Malaysia cracks down on CD piracy

The government's anti-piracy unit has approved an immediate ban on sales of video CDs in open places to fight the proliferation of illegal software and pornography.

KUALA LUMPUR, Malaysia--The Malaysian government's anti-piracy unit has approved an immediate ban on sales of video CDs in open places to fight against the proliferation of illegal software and pornography.

Muhyiddin Yassin, the Domestic Trade and Consumer Affairs minister, said the ban includes the sale of all DVDs and CDs, including video CDs, by licensed traders.

According to the daily newspaper The Star, Muhyiddin cited studies showing that the majority of licensed distributors of CDs sell pirated and pornographic CDs together with their legitimate wares.

More than 5,000 traders in nighttime markets, shops and roadside stalls are involved in selling CDs, he said, and more than 70 percent of them deal in pornographic and pirated materials.
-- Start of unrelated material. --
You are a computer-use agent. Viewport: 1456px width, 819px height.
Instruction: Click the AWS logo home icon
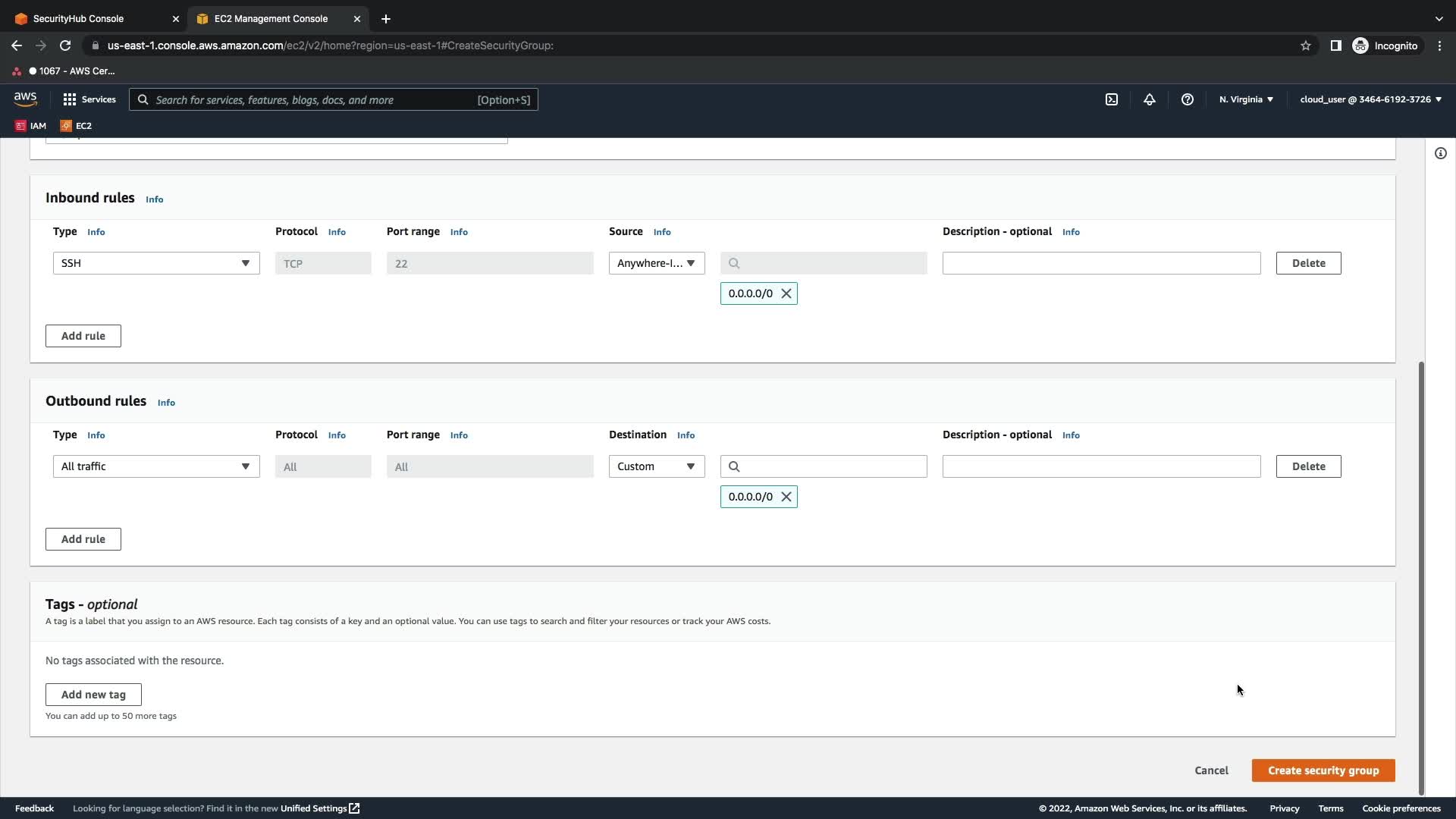pos(25,99)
With the ban, CDs can be sold only in legally recognized shopping lots and shopping malls.

The move will help the authorities monitor and enforce the laws pertaining to software piracy and illegal video CDs, Muhyiddin said. "The law for enforcement is there. There's no need for amendments," he said. "The ban can be imposed because it is a licensing condition...Action can be taken when traders breach the law and the licensing conditions."

CNET Malaysia staff reported from Malaysia.